(TEXT PROVIDED):
#####

DAVID LAM
One of my first and most vivid memories is how I rushed to queue on my birthday to get my free bus-pass! Little things have always pleased me. Perhaps it is this character trait that has helped me to become who I am.
I started my career as a programmer and systems analyst. When I look back to those early years, and when I compare the means we had at our disposition to today’s technology, I come to realized that I have lived through an entire era of technology.
I am extremely lucky, because my career has been a long, big hobby, repurposed to scrape an income. My mind has always been busy inventing things. Probably my biggest invention was when, in 1995, I built a giant cooking wok that replaced 400 traditional ones. Wok cooking encapsulates food flavours. That’s why the wok has come to be recognized as a cooking utensil of choice also in the West. I fabricated eight of them and monetised the invention by cooking super delicious ready meals for almost all UK supermarkets over 16 years.

#####

(WHAT YOU NEED TO DO): Please state how many traditional woks the giant cooking wok replaced, according to the David Lam text.

Stored rows
#####

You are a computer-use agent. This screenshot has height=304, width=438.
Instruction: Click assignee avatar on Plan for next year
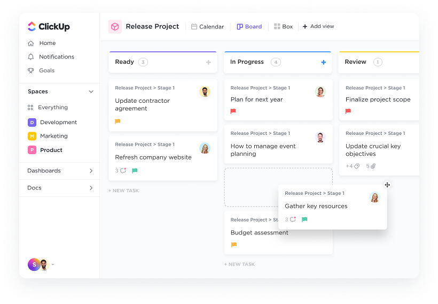(320, 92)
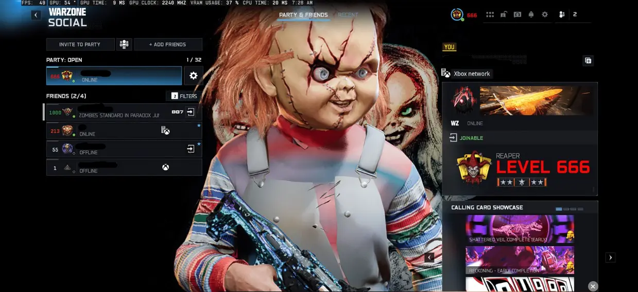
Task: Open party settings gear beside Party: Open
Action: pos(194,76)
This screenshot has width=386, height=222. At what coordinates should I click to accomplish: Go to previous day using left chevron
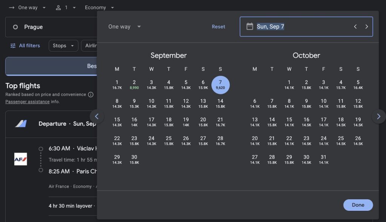coord(355,26)
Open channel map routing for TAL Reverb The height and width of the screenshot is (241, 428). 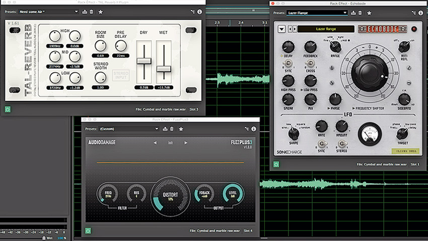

#####

(WORKED SOLUTION): 400